Pertinent information returned includes:
| Attribute | Example Output |
| completion-state-info: | Fast path with parts 1..N sequential, but 10 parts need to be recovered. May fallback to slow path in case of errors. |
| completion-id: | 82d4597e-cb87-8a21-2087-a8c6163632b1 |
| fast-path: | true |
For non‑MPU objects, OneFS can compute MD5-based ETags when configured (use Md5 for Etag and Validate Content Md5).
Note that objects created via multipart upload do not use a simple MD5 hash as the ETag.
As with AWS S3, MPU ETags may be composite values, and applications requiring MD5 semantics must account for this.
When it comes to investigating and troubleshooting S3 MPU issues, the following error response codes can be helpful:
| Status | Description | Troubleshooting |
| 400 Bad Request | Unexpected upload Id
Unexpected completion Id format |
Check if upload ID is correct.
Check if completion id is correct (it can be got from CompleteMPU response header), cannot be blank. |
| 403 Forbidden | No correct permission. | Only bucket owner, MPU completion initiator, or users who have been granted READ/FULL_Control permissions on the bucket can do this operation. |
| 404 NoSuchCompletionId | Failed to find MPU complete progress. | Check if the completion has already done.

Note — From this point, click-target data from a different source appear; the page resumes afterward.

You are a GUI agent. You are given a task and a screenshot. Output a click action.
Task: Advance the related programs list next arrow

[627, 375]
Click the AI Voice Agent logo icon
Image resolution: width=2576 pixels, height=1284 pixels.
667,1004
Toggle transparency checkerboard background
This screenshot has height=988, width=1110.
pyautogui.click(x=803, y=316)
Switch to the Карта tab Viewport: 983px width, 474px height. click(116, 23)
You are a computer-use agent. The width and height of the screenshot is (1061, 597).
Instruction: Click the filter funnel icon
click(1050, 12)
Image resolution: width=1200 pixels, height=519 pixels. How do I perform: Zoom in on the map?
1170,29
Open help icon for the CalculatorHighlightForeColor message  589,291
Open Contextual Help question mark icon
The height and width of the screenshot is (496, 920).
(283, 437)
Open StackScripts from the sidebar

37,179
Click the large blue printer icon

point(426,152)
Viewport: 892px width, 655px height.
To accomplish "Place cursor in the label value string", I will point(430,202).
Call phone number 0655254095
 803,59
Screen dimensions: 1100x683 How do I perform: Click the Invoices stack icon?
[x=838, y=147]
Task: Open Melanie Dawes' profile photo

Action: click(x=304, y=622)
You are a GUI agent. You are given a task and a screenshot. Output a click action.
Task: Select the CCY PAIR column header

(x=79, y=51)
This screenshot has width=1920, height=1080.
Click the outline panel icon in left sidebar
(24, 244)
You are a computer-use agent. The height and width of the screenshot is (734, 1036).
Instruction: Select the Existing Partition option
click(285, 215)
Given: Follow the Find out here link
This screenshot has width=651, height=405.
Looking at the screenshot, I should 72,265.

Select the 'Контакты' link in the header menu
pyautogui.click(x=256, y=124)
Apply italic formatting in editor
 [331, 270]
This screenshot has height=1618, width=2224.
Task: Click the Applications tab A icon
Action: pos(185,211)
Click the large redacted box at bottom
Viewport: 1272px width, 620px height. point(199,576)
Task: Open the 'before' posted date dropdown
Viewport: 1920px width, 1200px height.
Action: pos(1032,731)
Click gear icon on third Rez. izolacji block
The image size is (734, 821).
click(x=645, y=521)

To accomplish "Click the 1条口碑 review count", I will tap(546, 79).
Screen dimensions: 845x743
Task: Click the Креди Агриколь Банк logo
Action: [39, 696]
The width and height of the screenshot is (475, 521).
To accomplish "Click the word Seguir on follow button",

Check if completion ID is correct (ID can be found in the CompleteMPU response header) |
It’s also worth nothing that Multipart upload is distinct from SigV4 streaming (chunked upload, available in OneFS 9.3 and later), which controls how payloads are signed and transmitted rather than how objects are partitioned. SigV4 chunked transfer encoding can be used with or without MPU.
Comparison:
| Characteristic | Multipart Upload | SigV4 Chunked Upload |
| Purpose | Breaks object into logical parts | Breaks HTTP payload into signed chunks |
| Identifiers | uploadId, part numbers | SigV4 per‑chunk signatures |
| Relationship | Independent mechanisms | Can be used together |
So, in summary, OneFS S3 MPU follows the same client-facing operation and semantics as AWS S3:
CreateMultipartUpload → UploadPart / UploadPartCopy → CompleteMultipartUpload / AbortMultipartUpload, plus listing operations.
Internally, OneFS stores multipart upload segments in ‘.s3_parts_<uploadId>’, assembles those parts into the final object upon completion, and removes the part files after either completion or abort, while OneFS 9.13 and later add MPU enhancements such as fast‑ or slow‑path determination for completion and real‑time progress monitoring via ‘GetMPUCompletionProgress’, including response headers like ‘Completion-Id’ and ‘Fast-Path’.